Pull out each line below that contains the string "width". Case matters.

Data excerpts →
+ + +
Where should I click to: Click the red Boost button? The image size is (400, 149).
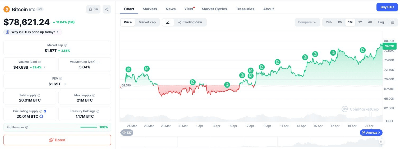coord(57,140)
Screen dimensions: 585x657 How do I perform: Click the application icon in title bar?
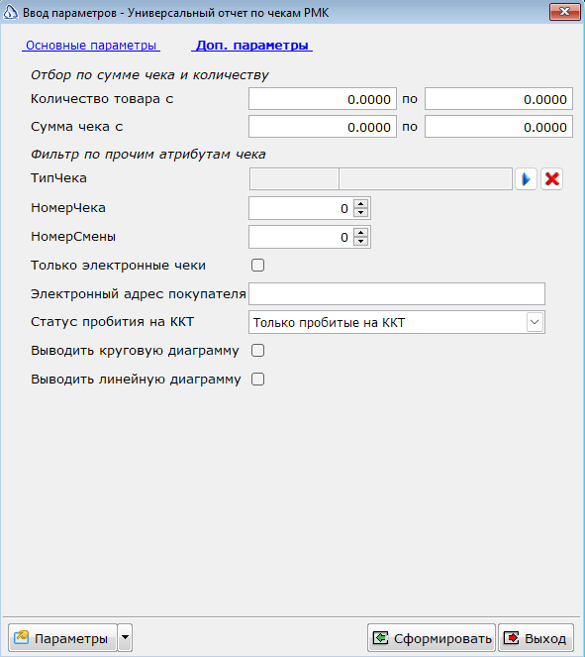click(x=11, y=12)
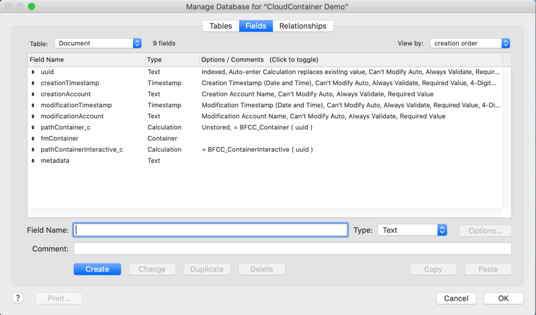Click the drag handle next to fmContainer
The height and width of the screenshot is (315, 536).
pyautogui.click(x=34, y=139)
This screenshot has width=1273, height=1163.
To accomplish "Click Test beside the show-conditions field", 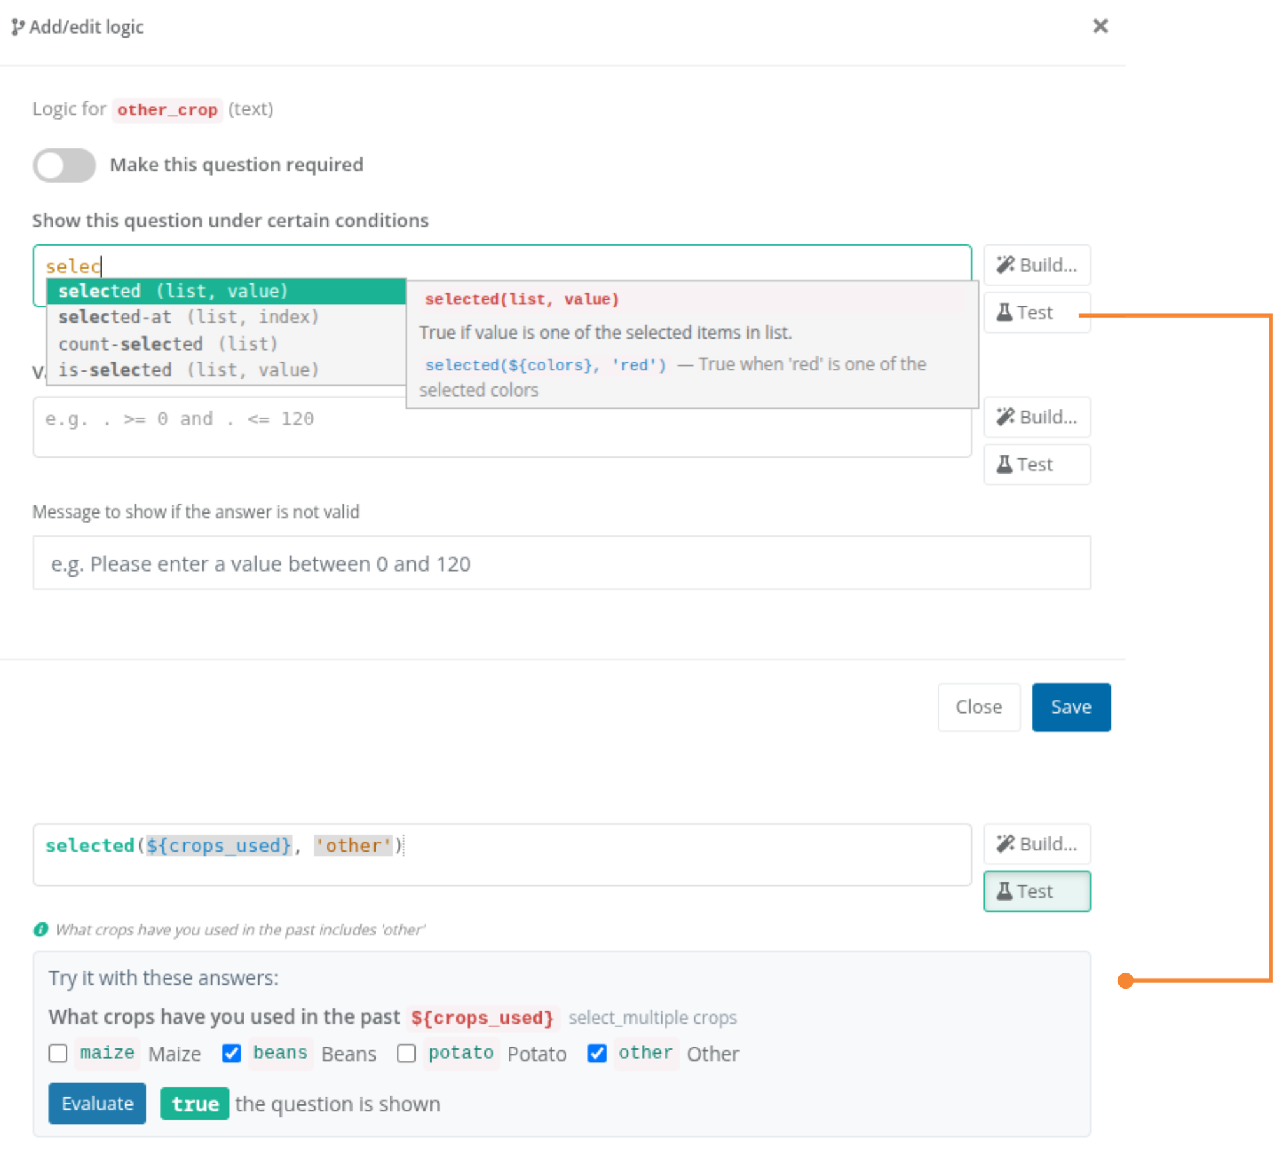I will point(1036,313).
+ + +
Worked answer →
The height and width of the screenshot is (315, 536).
This screenshot has width=1273, height=1163.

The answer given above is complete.